### TASK PROMPT:
Retyping the entire listing exactly is the task.
━━ DATASET ENTRIES ━━
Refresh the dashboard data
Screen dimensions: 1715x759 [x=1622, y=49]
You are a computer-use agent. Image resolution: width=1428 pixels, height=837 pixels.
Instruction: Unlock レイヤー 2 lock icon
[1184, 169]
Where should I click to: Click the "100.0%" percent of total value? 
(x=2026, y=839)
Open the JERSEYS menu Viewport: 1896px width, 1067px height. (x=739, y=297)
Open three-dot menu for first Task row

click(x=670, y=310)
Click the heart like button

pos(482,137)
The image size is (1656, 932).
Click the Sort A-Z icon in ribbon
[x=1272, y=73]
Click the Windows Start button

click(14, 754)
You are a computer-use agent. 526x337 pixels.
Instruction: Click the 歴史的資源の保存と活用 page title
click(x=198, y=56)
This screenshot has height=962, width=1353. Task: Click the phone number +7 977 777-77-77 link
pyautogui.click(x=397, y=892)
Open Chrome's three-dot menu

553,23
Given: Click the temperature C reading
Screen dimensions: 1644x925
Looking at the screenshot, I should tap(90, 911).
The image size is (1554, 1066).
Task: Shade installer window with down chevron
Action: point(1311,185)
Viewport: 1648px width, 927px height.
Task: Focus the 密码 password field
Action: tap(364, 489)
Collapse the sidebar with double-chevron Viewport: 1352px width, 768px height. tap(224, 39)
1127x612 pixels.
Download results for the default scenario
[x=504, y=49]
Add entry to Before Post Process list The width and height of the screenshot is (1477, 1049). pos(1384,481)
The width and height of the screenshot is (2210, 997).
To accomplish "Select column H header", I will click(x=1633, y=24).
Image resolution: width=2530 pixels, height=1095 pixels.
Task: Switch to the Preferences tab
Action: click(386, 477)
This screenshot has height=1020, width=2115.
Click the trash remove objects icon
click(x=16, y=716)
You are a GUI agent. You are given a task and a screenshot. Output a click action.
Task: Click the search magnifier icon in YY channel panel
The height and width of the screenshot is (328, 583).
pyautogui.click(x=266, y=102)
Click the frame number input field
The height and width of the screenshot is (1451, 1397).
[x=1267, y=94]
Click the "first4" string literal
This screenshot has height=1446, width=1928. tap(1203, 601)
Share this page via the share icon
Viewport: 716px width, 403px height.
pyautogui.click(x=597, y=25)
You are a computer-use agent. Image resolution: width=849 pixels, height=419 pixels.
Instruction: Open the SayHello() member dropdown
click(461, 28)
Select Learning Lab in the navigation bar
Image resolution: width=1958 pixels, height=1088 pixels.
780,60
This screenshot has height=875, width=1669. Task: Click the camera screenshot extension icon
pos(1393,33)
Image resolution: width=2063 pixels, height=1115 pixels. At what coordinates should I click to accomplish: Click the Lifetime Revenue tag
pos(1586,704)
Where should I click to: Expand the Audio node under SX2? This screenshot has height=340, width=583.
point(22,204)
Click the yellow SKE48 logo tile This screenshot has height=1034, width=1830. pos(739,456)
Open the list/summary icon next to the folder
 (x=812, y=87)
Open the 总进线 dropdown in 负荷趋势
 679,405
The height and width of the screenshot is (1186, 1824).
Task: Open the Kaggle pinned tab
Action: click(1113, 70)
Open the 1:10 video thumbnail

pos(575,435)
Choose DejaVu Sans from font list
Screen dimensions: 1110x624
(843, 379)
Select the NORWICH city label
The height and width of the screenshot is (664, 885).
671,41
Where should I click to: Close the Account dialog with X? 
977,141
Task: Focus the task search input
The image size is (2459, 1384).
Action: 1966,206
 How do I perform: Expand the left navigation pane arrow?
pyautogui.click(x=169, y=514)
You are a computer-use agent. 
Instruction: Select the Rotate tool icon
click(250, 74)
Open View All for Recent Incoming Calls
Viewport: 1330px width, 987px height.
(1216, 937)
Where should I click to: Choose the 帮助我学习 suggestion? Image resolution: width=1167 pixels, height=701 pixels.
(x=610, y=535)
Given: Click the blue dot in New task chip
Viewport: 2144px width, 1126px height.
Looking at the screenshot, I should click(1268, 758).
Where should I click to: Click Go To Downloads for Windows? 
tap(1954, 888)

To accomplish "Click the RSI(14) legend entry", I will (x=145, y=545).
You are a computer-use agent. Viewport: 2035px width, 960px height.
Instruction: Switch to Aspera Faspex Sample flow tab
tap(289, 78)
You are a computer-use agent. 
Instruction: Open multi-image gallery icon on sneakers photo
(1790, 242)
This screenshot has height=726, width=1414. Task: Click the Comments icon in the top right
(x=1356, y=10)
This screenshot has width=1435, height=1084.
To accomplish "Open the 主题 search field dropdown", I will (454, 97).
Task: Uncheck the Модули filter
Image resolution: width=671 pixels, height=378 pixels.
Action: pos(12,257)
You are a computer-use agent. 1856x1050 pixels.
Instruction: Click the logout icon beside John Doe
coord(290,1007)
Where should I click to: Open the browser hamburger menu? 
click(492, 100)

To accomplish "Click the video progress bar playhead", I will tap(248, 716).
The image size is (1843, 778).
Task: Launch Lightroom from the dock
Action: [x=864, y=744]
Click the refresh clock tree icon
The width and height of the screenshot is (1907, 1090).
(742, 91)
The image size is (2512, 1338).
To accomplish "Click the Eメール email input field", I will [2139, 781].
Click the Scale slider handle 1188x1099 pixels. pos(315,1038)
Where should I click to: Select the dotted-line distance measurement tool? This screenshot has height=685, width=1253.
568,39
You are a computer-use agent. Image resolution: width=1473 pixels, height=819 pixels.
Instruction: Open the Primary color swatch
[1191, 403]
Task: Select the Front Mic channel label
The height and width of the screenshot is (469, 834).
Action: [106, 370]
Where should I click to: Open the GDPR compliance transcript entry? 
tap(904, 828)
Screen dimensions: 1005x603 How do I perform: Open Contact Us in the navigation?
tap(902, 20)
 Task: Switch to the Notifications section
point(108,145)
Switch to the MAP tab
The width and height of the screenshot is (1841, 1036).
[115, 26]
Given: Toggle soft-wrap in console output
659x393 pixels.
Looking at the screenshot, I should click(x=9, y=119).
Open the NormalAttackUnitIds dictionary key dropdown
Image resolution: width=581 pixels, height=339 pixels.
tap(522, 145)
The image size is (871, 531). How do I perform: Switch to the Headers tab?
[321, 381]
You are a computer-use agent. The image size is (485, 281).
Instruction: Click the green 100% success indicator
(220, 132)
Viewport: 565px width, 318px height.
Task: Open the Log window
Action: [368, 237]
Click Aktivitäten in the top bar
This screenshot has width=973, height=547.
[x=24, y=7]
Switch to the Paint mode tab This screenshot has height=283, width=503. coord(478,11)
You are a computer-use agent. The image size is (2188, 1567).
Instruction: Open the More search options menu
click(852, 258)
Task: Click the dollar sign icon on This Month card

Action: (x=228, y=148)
━━━
### ANSWER SECTION:
Refresh the dashboard data
Screen dimensions: 1715x759 [x=1622, y=49]
You are a computer-use agent. Image resolution: width=1428 pixels, height=837 pixels.
Instruction: Unlock レイヤー 2 lock icon
[1184, 169]
Where should I click to: Click the "100.0%" percent of total value? 
(x=2026, y=839)
Open the JERSEYS menu Viewport: 1896px width, 1067px height. (x=739, y=297)
Open three-dot menu for first Task row

click(x=670, y=310)
Click the heart like button

pos(482,137)
The image size is (1656, 932).
Click the Sort A-Z icon in ribbon
[x=1272, y=73]
Click the Windows Start button

click(14, 754)
You are a computer-use agent. 526x337 pixels.
Instruction: Click the 歴史的資源の保存と活用 page title
click(x=198, y=56)
This screenshot has height=962, width=1353. Task: Click the phone number +7 977 777-77-77 link
pyautogui.click(x=397, y=892)
Open Chrome's three-dot menu

553,23
Given: Click the temperature C reading
Screen dimensions: 1644x925
Looking at the screenshot, I should tap(90, 911).
The image size is (1554, 1066).
Task: Shade installer window with down chevron
Action: point(1311,185)
Viewport: 1648px width, 927px height.
Task: Focus the 密码 password field
Action: tap(364, 489)
Collapse the sidebar with double-chevron Viewport: 1352px width, 768px height. tap(224, 39)
1127x612 pixels.
Download results for the default scenario
[x=504, y=49]
Add entry to Before Post Process list The width and height of the screenshot is (1477, 1049). pos(1384,481)
The width and height of the screenshot is (2210, 997).
To accomplish "Select column H header", I will click(x=1633, y=24).
Image resolution: width=2530 pixels, height=1095 pixels.
Task: Switch to the Preferences tab
Action: click(386, 477)
This screenshot has height=1020, width=2115.
Click the trash remove objects icon
click(x=16, y=716)
You are a GUI agent. You are given a task and a screenshot. Output a click action.
Task: Click the search magnifier icon in YY channel panel
The height and width of the screenshot is (328, 583).
pyautogui.click(x=266, y=102)
Click the frame number input field
The height and width of the screenshot is (1451, 1397).
[x=1267, y=94]
Click the "first4" string literal
This screenshot has height=1446, width=1928. tap(1203, 601)
Share this page via the share icon
Viewport: 716px width, 403px height.
pyautogui.click(x=597, y=25)
You are a computer-use agent. Image resolution: width=849 pixels, height=419 pixels.
Instruction: Open the SayHello() member dropdown
click(461, 28)
Select Learning Lab in the navigation bar
Image resolution: width=1958 pixels, height=1088 pixels.
780,60
This screenshot has height=875, width=1669. Task: Click the camera screenshot extension icon
pos(1393,33)
Image resolution: width=2063 pixels, height=1115 pixels. At what coordinates should I click to accomplish: Click the Lifetime Revenue tag
pos(1586,704)
Where should I click to: Expand the Audio node under SX2? This screenshot has height=340, width=583.
point(22,204)
Click the yellow SKE48 logo tile This screenshot has height=1034, width=1830. pos(739,456)
Open the list/summary icon next to the folder
 (x=812, y=87)
Open the 总进线 dropdown in 负荷趋势
 679,405
The height and width of the screenshot is (1186, 1824).
Task: Open the Kaggle pinned tab
Action: click(1113, 70)
Open the 1:10 video thumbnail

pos(575,435)
Choose DejaVu Sans from font list
Screen dimensions: 1110x624
(843, 379)
Select the NORWICH city label
The height and width of the screenshot is (664, 885).
671,41
Where should I click to: Close the Account dialog with X? 
977,141
Task: Focus the task search input
The image size is (2459, 1384).
Action: 1966,206
 How do I perform: Expand the left navigation pane arrow?
pyautogui.click(x=169, y=514)
You are a computer-use agent. 
Instruction: Select the Rotate tool icon
click(250, 74)
Open View All for Recent Incoming Calls
Viewport: 1330px width, 987px height.
(1216, 937)
Where should I click to: Choose the 帮助我学习 suggestion? Image resolution: width=1167 pixels, height=701 pixels.
(x=610, y=535)
Given: Click the blue dot in New task chip
Viewport: 2144px width, 1126px height.
Looking at the screenshot, I should click(1268, 758).
Where should I click to: Click Go To Downloads for Windows? 
tap(1954, 888)

To accomplish "Click the RSI(14) legend entry", I will (x=145, y=545).
You are a computer-use agent. Viewport: 2035px width, 960px height.
Instruction: Switch to Aspera Faspex Sample flow tab
tap(289, 78)
You are a computer-use agent. 
Instruction: Open multi-image gallery icon on sneakers photo
(1790, 242)
This screenshot has height=726, width=1414. Task: Click the Comments icon in the top right
(x=1356, y=10)
This screenshot has width=1435, height=1084.
To accomplish "Open the 主题 search field dropdown", I will (454, 97).
Task: Uncheck the Модули filter
Image resolution: width=671 pixels, height=378 pixels.
Action: pos(12,257)
You are a computer-use agent. 1856x1050 pixels.
Instruction: Click the logout icon beside John Doe
coord(290,1007)
Where should I click to: Open the browser hamburger menu? 
click(492, 100)

To accomplish "Click the video progress bar playhead", I will tap(248, 716).
The image size is (1843, 778).
Task: Launch Lightroom from the dock
Action: [x=864, y=744]
Click the refresh clock tree icon
The width and height of the screenshot is (1907, 1090).
(742, 91)
The image size is (2512, 1338).
To accomplish "Click the Eメール email input field", I will [2139, 781].
Click the Scale slider handle 1188x1099 pixels. pos(315,1038)
Where should I click to: Select the dotted-line distance measurement tool? This screenshot has height=685, width=1253.
568,39
You are a computer-use agent. Image resolution: width=1473 pixels, height=819 pixels.
Instruction: Open the Primary color swatch
[1191, 403]
Task: Select the Front Mic channel label
The height and width of the screenshot is (469, 834).
Action: [106, 370]
Where should I click to: Open the GDPR compliance transcript entry? 
tap(904, 828)
Screen dimensions: 1005x603 How do I perform: Open Contact Us in the navigation?
tap(902, 20)
 Task: Switch to the Notifications section
point(108,145)
Switch to the MAP tab
The width and height of the screenshot is (1841, 1036).
[115, 26]
Given: Toggle soft-wrap in console output
659x393 pixels.
Looking at the screenshot, I should click(x=9, y=119).
Open the NormalAttackUnitIds dictionary key dropdown
Image resolution: width=581 pixels, height=339 pixels.
tap(522, 145)
The image size is (871, 531). How do I perform: Switch to the Headers tab?
[321, 381]
You are a computer-use agent. The image size is (485, 281).
Instruction: Click the green 100% success indicator
(220, 132)
Viewport: 565px width, 318px height.
Task: Open the Log window
Action: [368, 237]
Click Aktivitäten in the top bar
This screenshot has width=973, height=547.
[x=24, y=7]
Switch to the Paint mode tab This screenshot has height=283, width=503. coord(478,11)
You are a computer-use agent. The image size is (2188, 1567).
Instruction: Open the More search options menu
click(852, 258)
Task: Click the dollar sign icon on This Month card

Action: (x=228, y=148)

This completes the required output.